Requirement:
Only lines containing the word "size" belong in the answer; copy each one from the records.

-----

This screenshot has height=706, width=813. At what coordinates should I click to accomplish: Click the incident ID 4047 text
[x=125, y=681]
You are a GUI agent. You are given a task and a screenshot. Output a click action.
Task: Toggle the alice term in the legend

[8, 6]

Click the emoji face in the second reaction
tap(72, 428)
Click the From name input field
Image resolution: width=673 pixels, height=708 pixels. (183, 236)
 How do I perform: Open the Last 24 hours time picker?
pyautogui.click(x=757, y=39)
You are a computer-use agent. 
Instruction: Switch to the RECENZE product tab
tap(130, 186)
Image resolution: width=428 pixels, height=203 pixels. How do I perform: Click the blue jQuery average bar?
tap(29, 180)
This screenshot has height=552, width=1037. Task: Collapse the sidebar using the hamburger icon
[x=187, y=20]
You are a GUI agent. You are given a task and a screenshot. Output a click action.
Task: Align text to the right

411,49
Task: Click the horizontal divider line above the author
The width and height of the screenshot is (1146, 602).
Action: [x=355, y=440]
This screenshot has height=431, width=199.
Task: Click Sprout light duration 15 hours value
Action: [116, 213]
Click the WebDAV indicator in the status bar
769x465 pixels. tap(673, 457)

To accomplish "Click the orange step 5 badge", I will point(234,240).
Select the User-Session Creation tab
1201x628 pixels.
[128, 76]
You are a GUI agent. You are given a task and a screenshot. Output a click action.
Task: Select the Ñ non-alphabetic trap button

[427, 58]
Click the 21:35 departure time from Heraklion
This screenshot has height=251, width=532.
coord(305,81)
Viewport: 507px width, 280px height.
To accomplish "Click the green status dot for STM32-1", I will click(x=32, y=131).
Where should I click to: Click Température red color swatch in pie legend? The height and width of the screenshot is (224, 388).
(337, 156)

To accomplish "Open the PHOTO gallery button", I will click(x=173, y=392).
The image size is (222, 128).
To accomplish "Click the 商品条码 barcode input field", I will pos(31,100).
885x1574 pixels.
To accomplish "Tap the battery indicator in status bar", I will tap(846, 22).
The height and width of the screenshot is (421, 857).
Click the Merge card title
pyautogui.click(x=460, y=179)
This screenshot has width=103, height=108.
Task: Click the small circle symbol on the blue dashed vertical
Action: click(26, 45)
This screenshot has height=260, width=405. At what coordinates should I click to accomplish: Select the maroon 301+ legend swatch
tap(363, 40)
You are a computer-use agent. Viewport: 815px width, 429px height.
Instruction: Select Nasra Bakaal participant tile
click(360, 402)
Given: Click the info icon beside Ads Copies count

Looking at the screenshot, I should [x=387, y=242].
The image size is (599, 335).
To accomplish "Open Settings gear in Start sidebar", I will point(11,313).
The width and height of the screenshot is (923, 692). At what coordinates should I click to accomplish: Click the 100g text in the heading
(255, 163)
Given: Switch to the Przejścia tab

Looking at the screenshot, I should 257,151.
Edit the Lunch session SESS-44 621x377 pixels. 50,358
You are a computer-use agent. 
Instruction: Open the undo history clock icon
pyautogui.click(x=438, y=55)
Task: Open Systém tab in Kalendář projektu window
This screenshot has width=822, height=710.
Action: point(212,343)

-----

Answer box:
The image size is (222, 128).
The image size is (599, 335).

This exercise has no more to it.